By: Romayne Gallagher, MD, CCFP(PC), FCFP
It's up to us to begin the conversation
Issue: BCMJ,
vol. 50, No. 1, January February 2008,
Page 29 Council on Health Promotion
Advance care planning is a communication process between the patient, his or her family, and health care providers to determine preferences for care should the patient become incapable of making health care decisions. In a 2004 Ipsos-Reid survey, 49% of respondents felt it was important for them to discuss end-of-lifwe care with their physicians, but only 9% said they had actually done that.[1]
A 2001 study of patients with chronic illness showed that the greatest predictor of patient satisfaction with their office visit was having a discussion of preferences for their care.[2] It seems it is up to physicians to begin this dialogue.
However, these conversations often have underlying assumptions that we rarely discuss with patients. For example, an older woman I saw during a palliative care consult still had a nasogastric feeding tube inserted despite the recurrence of her pancreatic tumor 2 months after surgery.
When she expressed exasperation and discomfort with the tube I asked her why she was putting up with it. “When I saw the surgeon I committed to having the surgery and having aggressive treatment. So here I am,” she said. Making her aware of her ability to stop or withdraw from treatment resulted in immediate removal of the tube, and a patient who now understands that she does have some control over what happens to her.
Many older adults, and patients from more traditional cultures, are not aware of their “abilities” as a patient in Canada. Abilities such as:
• Having as much information about their care and being involved in decision-making to the extent that they desire.
• Determining who has information about their condition.
• Refusing treatment—even if suggested by the physician.
• Withdrawing from treatment even if they had previously agreed to it.
• Complaining or speaking their mind without fear of reprisal or compromise of care.
• The right to have all efforts made to control symptoms and relieve suffering—physical, psychosocial, or spiritual—throughout their disease.
In a study published in 2000,[3] researchers interviewed 728 patients with chronic disease who were attending an outpatient medical clinic. Only 69% knew it was their right to refuse treatment, and just 46% were aware that they were able to withdraw from a treatment once it was started.
While the level of the patient’s education or being a decision-maker for another patient correlated with having greater knowledge on this topic, having an advance directive did not. Another study of 214 patients with advanced cancer, COPD, and CHF were surveyed along with their attending physician
to determine if a discussion about prognosis and survival had occurred. In 46% of the cases the clinician said the conversation had occurred while the patient said it had not.[4] Only 20% of the time did both agree that the conversation had occurred.
So how can physicians educate their patient as well as determine their treatment preference?
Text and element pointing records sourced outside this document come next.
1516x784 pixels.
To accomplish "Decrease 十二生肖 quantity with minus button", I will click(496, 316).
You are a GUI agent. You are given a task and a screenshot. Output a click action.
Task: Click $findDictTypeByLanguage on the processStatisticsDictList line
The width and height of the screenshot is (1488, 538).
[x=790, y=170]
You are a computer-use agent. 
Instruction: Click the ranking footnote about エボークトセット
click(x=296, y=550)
Just by beginning the conversation you indicate its importance and your willingness to listen. There are a few key phrases that help you do both.
As an opening statement:
I’d like to be able to respect your decisions about treatment even if you
were unable to tell me. Can we take some time to discuss this?
If they agree ask them:
Are you the kind of person who likes to know all the details about your illness or not?
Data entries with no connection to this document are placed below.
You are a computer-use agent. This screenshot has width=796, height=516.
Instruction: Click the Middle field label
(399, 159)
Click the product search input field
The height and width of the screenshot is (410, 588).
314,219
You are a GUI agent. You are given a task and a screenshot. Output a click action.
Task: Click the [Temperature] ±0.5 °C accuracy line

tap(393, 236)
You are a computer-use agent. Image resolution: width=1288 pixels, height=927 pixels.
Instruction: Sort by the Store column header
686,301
Or how much information would you like to know about your illness?
If they do not wish to know any details, ask:
Who can I share this information with? Who would you like involved in decision-making?
If they wish to have limited or full information about their illness, then it is best to begin by asking:
Can you tell me what you understand about your illness?
When you understand their view of the illness, fill in the information gaps using similar words and phrases to those used by the patient. Understanding the illness from the patient’s perspective is key to understanding their preference for care.
Discuss the person’s goals for treatment:
What do you hope for in the future? What would be a good outcome for you?
What is important to you right now in your life?
You may also ask about fears and concerns:
What are your concerns or fears about the future or about your medical care?
Assure them of ongoing care throughout their illness as many people mistake a DNAR decision as no treatment as well as no resuscitation:
No matter how we decide to treat your illness we will always work hard to keep you
comfortable and support you.
At the end of the discussion ensure all involved know that the decisions can be discussed again any time.
Using key phrases and steps in the discussion should teach your patient what their “abilities” are as a patient, prevent common communication errors, and make them feel truly cared for.
—Romayne Gallagher, MD
Geriatrics and Palliative Care Committee
References
1. Ipsos-Reid. Hospice Palliative Care Study: Final Report. The GlaxoSmithKline Foundation and the Canadian Hospice Palliative Care Association, 2004:18,20.
2. Tierney WM, Dexter PR, Grmelspacher, et al. J Gen Intern Med 2001;16:32-40.
3. Silveira MJ, DiPiero A, Gerrity MS, et al. JAMA 2000;284:2483-2488.
4. Fried T, Bradley E, O’Leary J. J Am Geriatrics Soc 2003 Oct;51(10):1398-1403.